Protesters distributed pictures of the many civilian victims who have been killed in the course of the savage bombardment of Lebanon. The demonstrators also proceeded to burn US and Israeli flags. The protesters then prayed for the victims of the Israeli attacks in Lebanon and Palestine, and dispersed peacefully.
As is usually the case, the Turkish police were quite tolerant towards the Islamic demonstrators. The reaction was very different when a number of leftist groups tried to organize a similar rally against the US-Israeli war in Lebanon. On that occasion the police intervened brutally and on Sunday detained more than three dozen people from left organizations who protested against the Israeli attacks and wanted to erect tents in public squares in Istanbul.
The character of the Islamic demonstrations made clear that they were part of a concerted effort being made to take the heat out of popular protests and provide a cover for Turkey’s moderate Islamic and pro-imperialist AKP, which has refused to come out firmly against the US-Israeli aggression. The Islamic protests on Friday were small and ran late, although Islamic organizations in Turkey have the capacity to mobilize much bigger crowds.
The demonstrations were in fact a good indication of the class character of political Islam in Turkey, where Islamic organizations representing different tendencies have adopted a moderate stance so as not to challenge the government. In the past the main Islamic groups have quickly been able to organize powerful campaigns, including massive demonstrations. On this occasion it is clear that they are working feverishly to ensure there is no effective challenge to the Islamic party in power.
While a layer within the Islamic movement has gradually lost patience with the AKP government’s utterly inadequate and cowardly reaction to Israeli atrocities, a vast majority of leading Islamicists still line up behind the pro-imperialist AKP.
The governing AKP itself is caught between a rock and a hard place. On the one hand, the Kemalist establishment, which dominates large parts of the state bureaucracy, the military, and much of the media, feels emboldened by the US-backed Israeli attacks on Lebanon. The Turkish military is mainly armed by the US, and Turkey has officially been a military ally of Israel since 1996. Ironically, the military pact was forged under the government of the Islamicist Necmettin Erbakan, who was overthrown in a ‘cold coup’ one year later for developing too close relations to Iran and Syria.
The Turkish media have repeatedly urged the military to carry out an Israeli-style “defensive” operation against the Kurdish nationalist PKK (Kurdish Workers Party) in northern Iraq, which sends its fighters across the border to attack Turkish forces. The US administration and military have, of course, rejected this idea. The predominantly Kurdish northern Iraq and its ruling parties remain one the main pillars of the US occupation of Iraq.

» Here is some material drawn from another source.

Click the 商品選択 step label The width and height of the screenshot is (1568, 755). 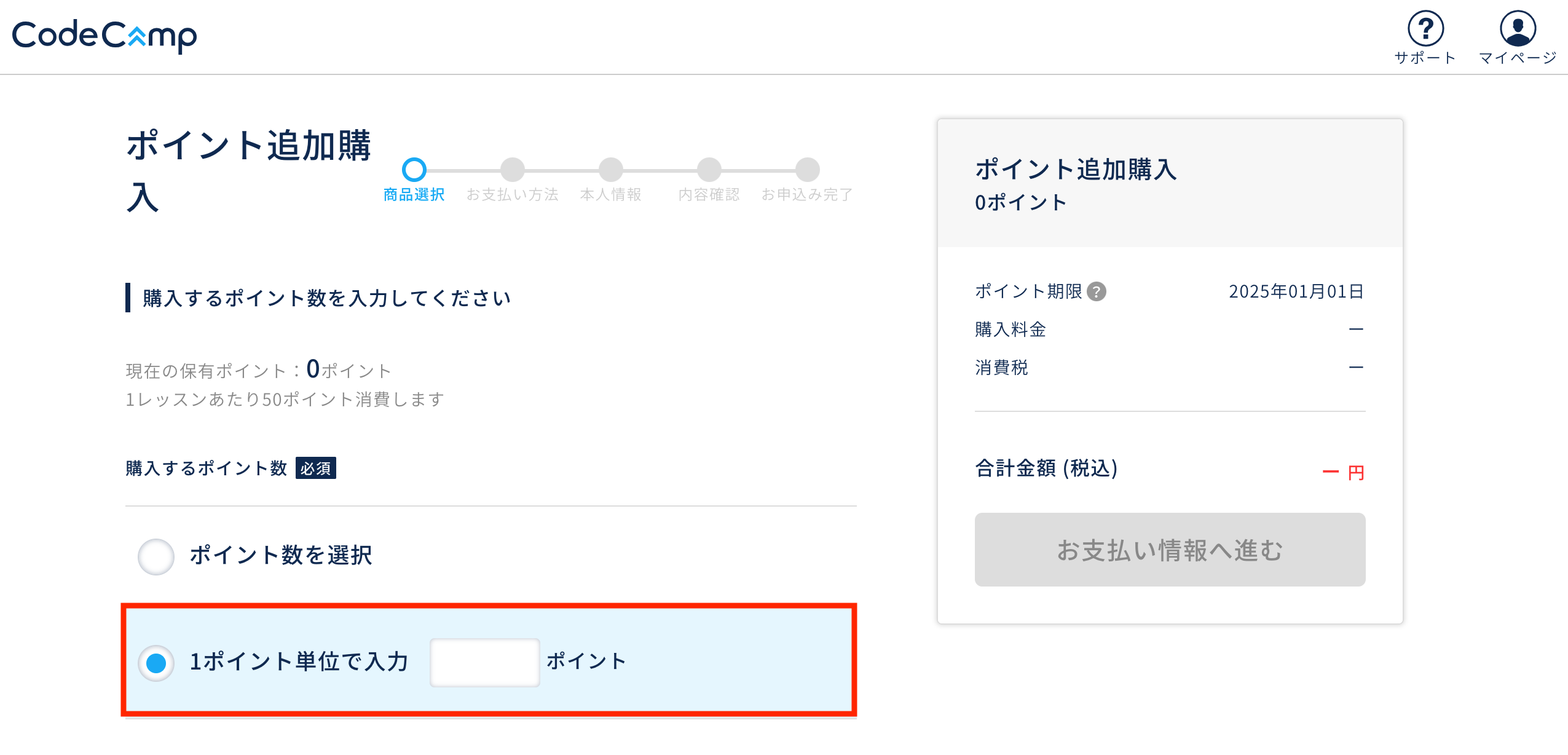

The PKK has attacked Iranian, but never American forces. It has voiced its political support for the occupation of Iraq and has been keen to avoid conflict with the local Iraqi Kurds. A US “green light” for Turkish cross-border attacks against the PKK is therefore highly unlikely, under conditions where its puppet administrations in Baghdad and the Kurdish north are either too weak or are not interested in launching an offensive against the PKK.
On the other hand, most AKP voters and the Turkish population as a whole are outraged by the US-Israeli war against Palestine and Lebanon.
Most of the dailies carried a Turkish translation of the column written by Abdullah Gul, Turkey’s foreign minister and deputy prime minister, for the Washington Post. Gul criticized US inactivity in ending the Middle East conflict, and wrote: “The grave tragedy that has been unfolding before our eyes in Lebanon, and the inability of the international community to bring it to an end after three weeks of suffering, unfortunately raise questions about the US and its proud legacy of leadership for freedom and justice.”
This is truly a “rebellion on one’s knees” from the Turkish foreign minister, whose comments were promptly dismissed by a US State Department spokesperson. Turkish Prime Minister Recep Tayip Erdogan is treading the same tightrope. While he termed the war unjust and illegitimate in an address to the Organization of Islamic Countries, he agreed to the participation of Turkish troops in an “international peacekeeping force” in Lebanon during discussions with British Prime Minister Tony Blair held the day before.